I see this question asked regularly on photography forums. Is it wrong to edit your photos?

A lot of people seem to think post-production is somehow disingenuous, that you are lying to the viewer and presenting them with a false reality.

Of course, sometimes that might well be the case – but I think there is a clear difference between editing photos and doctoring them. Editing is simply improving the finished result so it is a more faithful reproduction of what your eyes saw at the time, while doctoring is a deliberate attempt to deceive.

Look at the two photos below – a very quick shot of a tree in my garden on a misty, frosty morning.

The first is as shot. I haven’t cropped it, or altered it in any way.

The second is the finished image. This is how the scene looked to my eyes – it was sepia in tone, misty and dreamy, with the droplets glinting – yet the camera initially didn’t really reproduce this at all. The first picture looks grey, flat and boring.

I usually shoot in RAW so it was pretty easy to spend a few minutes (and I never really spend long on photos, I have to admit… I do not have the time) to tweak the temperature, levels, give it a nice crop and remove the ugly sign on the bottom-left. The second picture looks far more like the image I saw in my own mind.

This is why photographers edit photos. The second picture is not a lie, is it? It’s a picture of a tree made much nicer by a few tweaks. If anything, the second picture is more faithful to the scene as it looked at the time.

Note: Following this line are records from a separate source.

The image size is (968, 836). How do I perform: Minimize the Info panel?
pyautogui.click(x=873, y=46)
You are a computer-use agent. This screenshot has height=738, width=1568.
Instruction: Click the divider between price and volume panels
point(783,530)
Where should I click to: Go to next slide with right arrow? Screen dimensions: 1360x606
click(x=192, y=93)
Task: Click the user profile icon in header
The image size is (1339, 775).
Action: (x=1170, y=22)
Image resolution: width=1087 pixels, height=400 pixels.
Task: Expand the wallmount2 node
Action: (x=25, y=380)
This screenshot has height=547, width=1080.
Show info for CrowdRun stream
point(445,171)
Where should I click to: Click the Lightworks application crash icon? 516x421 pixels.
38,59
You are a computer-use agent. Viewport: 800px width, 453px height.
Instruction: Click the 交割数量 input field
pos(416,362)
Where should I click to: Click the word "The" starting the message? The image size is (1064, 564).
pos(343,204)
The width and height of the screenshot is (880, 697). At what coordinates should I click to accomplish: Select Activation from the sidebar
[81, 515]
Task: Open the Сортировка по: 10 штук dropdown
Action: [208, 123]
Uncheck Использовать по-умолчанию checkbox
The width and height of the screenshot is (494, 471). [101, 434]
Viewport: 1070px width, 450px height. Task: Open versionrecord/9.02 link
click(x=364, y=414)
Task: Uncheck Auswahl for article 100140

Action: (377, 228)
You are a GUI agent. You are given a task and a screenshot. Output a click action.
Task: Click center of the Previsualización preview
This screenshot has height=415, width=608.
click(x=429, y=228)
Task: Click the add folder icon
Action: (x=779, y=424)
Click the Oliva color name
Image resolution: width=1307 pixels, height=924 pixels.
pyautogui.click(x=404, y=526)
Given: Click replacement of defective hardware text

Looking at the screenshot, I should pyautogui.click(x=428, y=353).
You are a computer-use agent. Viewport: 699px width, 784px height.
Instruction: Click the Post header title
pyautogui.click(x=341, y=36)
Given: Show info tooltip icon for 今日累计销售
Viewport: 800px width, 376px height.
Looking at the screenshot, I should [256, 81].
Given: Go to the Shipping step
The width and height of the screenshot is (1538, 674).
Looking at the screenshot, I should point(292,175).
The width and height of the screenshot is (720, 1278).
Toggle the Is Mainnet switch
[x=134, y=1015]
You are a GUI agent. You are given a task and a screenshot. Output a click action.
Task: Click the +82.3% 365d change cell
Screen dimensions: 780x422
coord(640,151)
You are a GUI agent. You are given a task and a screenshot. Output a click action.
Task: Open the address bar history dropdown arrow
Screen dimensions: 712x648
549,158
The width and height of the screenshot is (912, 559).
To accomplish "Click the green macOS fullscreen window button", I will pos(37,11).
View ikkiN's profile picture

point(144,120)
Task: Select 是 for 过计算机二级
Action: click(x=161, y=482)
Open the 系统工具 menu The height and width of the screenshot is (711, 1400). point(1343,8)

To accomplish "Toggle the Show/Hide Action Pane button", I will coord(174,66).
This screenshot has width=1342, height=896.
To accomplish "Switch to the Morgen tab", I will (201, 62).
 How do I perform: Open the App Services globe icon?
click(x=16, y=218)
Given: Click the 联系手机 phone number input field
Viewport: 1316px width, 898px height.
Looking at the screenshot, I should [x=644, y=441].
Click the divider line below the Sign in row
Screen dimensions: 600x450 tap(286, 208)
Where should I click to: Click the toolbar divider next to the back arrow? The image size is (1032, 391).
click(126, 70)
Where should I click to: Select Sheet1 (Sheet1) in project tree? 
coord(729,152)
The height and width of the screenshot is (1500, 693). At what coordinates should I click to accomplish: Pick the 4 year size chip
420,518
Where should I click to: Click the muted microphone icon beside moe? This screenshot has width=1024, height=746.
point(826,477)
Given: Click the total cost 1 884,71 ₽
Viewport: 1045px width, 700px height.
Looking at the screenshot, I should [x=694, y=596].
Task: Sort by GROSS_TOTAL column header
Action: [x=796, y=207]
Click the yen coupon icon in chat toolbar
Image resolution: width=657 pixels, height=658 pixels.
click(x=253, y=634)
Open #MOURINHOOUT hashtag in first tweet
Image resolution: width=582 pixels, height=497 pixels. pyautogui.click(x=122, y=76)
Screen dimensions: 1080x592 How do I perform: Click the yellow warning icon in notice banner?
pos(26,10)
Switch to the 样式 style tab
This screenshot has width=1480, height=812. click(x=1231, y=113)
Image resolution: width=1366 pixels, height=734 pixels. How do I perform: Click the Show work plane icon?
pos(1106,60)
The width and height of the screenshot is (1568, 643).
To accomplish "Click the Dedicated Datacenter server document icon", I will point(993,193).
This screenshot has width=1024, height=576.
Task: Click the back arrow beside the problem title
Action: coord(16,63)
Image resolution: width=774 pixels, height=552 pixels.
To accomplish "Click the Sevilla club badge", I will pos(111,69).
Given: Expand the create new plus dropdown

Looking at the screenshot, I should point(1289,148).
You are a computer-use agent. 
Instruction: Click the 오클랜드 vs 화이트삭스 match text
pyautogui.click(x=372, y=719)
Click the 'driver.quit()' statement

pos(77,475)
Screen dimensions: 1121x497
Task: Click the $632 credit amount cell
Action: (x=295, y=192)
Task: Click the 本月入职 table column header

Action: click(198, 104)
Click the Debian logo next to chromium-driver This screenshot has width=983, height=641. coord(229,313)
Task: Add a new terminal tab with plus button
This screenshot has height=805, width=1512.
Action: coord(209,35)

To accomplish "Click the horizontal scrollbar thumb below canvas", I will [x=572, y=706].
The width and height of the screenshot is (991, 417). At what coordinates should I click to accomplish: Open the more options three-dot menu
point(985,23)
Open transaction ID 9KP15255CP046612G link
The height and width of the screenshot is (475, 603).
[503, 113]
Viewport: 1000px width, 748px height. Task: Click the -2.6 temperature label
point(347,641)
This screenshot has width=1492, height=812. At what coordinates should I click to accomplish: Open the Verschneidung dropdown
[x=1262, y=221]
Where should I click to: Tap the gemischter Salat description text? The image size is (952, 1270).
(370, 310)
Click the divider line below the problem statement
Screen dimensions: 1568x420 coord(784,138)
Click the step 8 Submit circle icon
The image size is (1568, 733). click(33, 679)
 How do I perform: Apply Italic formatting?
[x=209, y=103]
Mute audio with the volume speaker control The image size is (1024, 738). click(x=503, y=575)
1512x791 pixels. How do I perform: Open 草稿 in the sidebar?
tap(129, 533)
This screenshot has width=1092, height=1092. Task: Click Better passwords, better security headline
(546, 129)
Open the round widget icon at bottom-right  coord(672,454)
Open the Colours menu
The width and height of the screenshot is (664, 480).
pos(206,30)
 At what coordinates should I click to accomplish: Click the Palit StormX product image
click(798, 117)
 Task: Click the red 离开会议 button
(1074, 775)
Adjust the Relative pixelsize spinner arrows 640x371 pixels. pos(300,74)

Photography should not begin and end with the click of the shutter; post-production is an important part of the process that any decent amateur or professional needs to get to grips with. Editing your photos allows you to get a better eye for a great picture, and the key to a great picture is a steady hand and a light touch, and knowing when to stop. Don’t overdo it – there’s nothing worse than overused off-the-peg filters, especially the dreaded HDR.

Obviously, photos involving people are more tricky; there is usually a story involved, and changing the photo might well change the story. Use your judgment and think about how your story is being presented. For instance, a celebrity who deliberately doctors a photo so their waistline appears thinner is practising to deceive, but cropping out unsightly objects and tweaking the colours is simply using your photographer’s critical eye.

Don’t trust your camera – trust your own eyes.